_EXCERPTED DATA_.
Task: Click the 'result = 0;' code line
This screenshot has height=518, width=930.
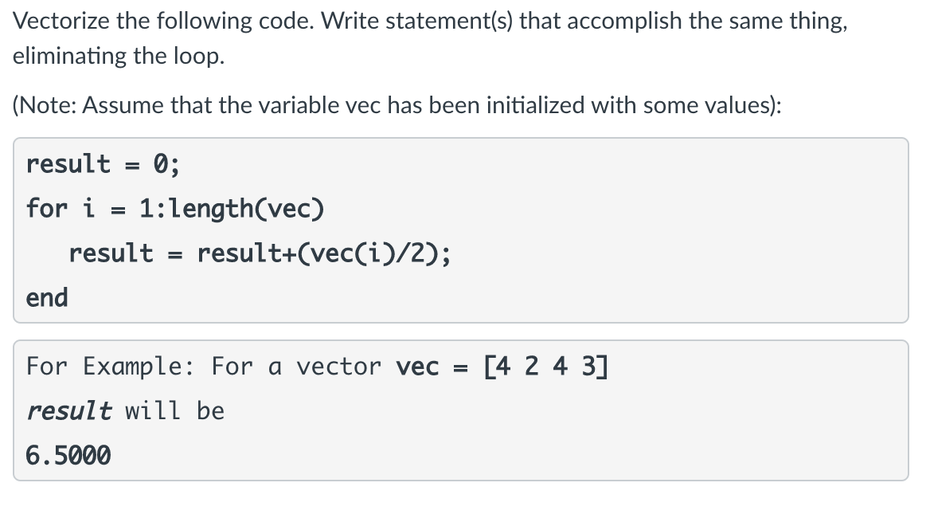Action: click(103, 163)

--

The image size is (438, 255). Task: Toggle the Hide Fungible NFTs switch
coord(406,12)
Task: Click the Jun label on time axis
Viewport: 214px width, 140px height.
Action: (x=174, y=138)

* * *

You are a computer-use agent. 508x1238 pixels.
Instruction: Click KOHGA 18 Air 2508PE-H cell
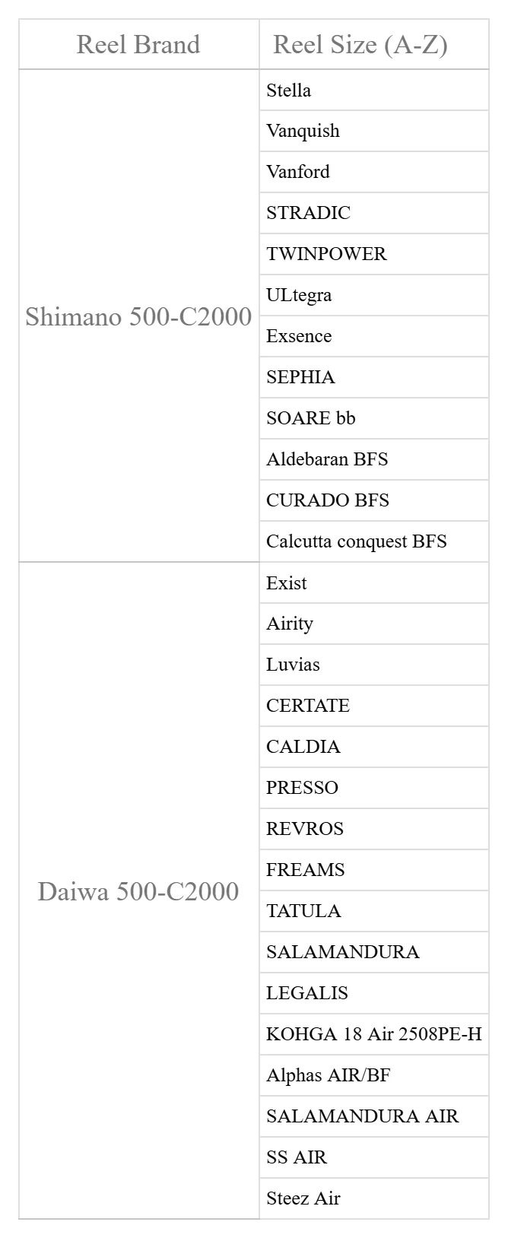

_WHAT IS BEING ASKED_.
Give back exactly the lines of the listing above that run from the line with "You are a computer-use" to the line with "Instruction: Click KOHGA 18 Air 2508PE-H cell", inclusive.

_EXERCISE SOLUTION_.
You are a computer-use agent. 508x1238 pixels.
Instruction: Click KOHGA 18 Air 2508PE-H cell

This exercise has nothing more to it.